Directed by James Cameron

Master of disaster, James Cameron, scores with his "Romeo and Juliet" on a boat. The doomed lovers are done in by an iceberg and, in one of the lighter moments, may have unwittingly contributed to the boat's rendezvous with destiny. According to Cameron, the two sailors manning the crow's nest are more interested in suffragette Kate Winslet and her bohemian-beau Leonardo DiCaprio's romp on the poop deck than the enormous chunk of ice lying straight in the ship's path. When they stop their rubber necking and look ahead -- Doh! -- it's too late.

The beginning of the movie concerns Bill Paxton's search of Titanic's wreckage for a safe that contains a priceless diamond. When he gets the safe up to his salvage ship, Paxton pulls a Geraldo. The safe contains mud, worthless disintegrating money, and a pencil sketch of a nude woman wearing the sought after hunk of ice. It turns out that the woman in the drawing is still alive and Paxton has the old lady brought to the sight of the disaster to relate the events leading up to the sinking and loss of the diamond. For the next hour we watch the old broad's Harlequin Romance-esque story unfold.
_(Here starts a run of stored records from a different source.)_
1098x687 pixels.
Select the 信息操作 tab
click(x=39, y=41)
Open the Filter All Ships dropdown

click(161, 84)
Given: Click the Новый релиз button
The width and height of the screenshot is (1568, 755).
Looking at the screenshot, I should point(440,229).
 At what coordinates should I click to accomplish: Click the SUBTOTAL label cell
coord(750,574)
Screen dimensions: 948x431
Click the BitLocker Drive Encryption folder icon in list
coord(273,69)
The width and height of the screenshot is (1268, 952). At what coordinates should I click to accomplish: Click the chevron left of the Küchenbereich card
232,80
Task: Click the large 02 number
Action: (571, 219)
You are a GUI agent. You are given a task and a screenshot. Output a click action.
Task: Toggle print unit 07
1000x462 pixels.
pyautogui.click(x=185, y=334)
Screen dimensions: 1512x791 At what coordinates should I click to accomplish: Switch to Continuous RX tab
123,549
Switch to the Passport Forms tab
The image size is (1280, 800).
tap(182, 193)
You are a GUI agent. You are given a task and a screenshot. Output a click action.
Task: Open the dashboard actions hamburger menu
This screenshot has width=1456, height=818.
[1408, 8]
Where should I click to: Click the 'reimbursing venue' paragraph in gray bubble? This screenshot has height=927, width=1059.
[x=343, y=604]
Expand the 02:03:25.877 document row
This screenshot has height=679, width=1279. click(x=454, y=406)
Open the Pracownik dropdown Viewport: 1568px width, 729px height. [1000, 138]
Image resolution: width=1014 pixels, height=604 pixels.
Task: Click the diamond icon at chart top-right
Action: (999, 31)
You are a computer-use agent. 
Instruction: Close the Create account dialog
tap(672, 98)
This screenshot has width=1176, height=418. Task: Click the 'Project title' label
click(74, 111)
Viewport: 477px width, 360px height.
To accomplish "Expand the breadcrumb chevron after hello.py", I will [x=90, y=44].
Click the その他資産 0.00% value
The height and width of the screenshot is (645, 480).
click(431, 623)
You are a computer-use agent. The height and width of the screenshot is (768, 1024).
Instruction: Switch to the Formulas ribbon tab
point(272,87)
Titanic (1997) -- Kate Winslet

A porcelain-skin Winslet, decked out in gowns, shakes her auburn tresses in fury at her loveless engagement to an effete zillionaire, Billy Zane. It turns out that her robber baron family is out of loot and her marriage to Zane is gonna be the clan's salvation. Rather than submit, Winslet decides it's better to toss herself off the back of the boat. Art-boy DiCaprio intervenes and stops her from becoming chowder. He then introduces her to the joys of nude modeling and step dancing with the potato heads in steerage as they thumb their noses at all the high-society stiffs. Finally, Winslet bags her boy (an hour and half into the movie) signaling the arrival of the iceberg. What follows is a different movie altogether. It's two hours of gallow's humor as everyone (especially the boat people in steerage) come to the realization of just how truly fucked they are. The most brilliant move on Cameron's part is showing (at the beginning of the film) a computerized dissection on how and why the ship ends up sticking in the air before snapping in half and rocketing to the ocean floor. As cliched as the love story is, it works in context of the bigger picture of what really happened that fateful trip. You have to have an iceberg in your chest not to be moved by the scope of the disaster as Winslet lies afloat on a piece of wreckage, her hair sparkling with ice, softly singing a ditty to the indifferent stars as 1,500 frozen corpses bob in the empty, dark sea all around her (an "homage" to the nocturnal boat ride by the children in "Night of the Hunter").

Titanic (1997) -- Kate Winslet

The pacing is methodical but not slow. There are numerous scenes that could've been omitted but I didn't regret that they were there. Ditto on the sappy dialogue but it fits well with the sappy characters in a basically sappy time (1912) still two years away from the sobering reality and insanity of World War I (AKA The Great War; The War to End All Wars; The War to Save Democracy; The War Against the Huns). Winslet and DiCaprio are both fine actors and have "chemistry," plus every penny of the 200 million dollar budget is on screen for you to ogle. One of the reasons that the story of the Titanic continues to resonate is that the cream of society was on board -- Astor, Carnegie, Guggenheim. Admit it, secretly (or not), wouldn't you feel that maybe there is a god if the Concord went down tomorrow with Trump, Gates and Helmsley onboard? What could be more cathartic than that? Okay, I'm a bitter man. -- Rating: $9.50 (this one isn't going to be too good on a TV screen)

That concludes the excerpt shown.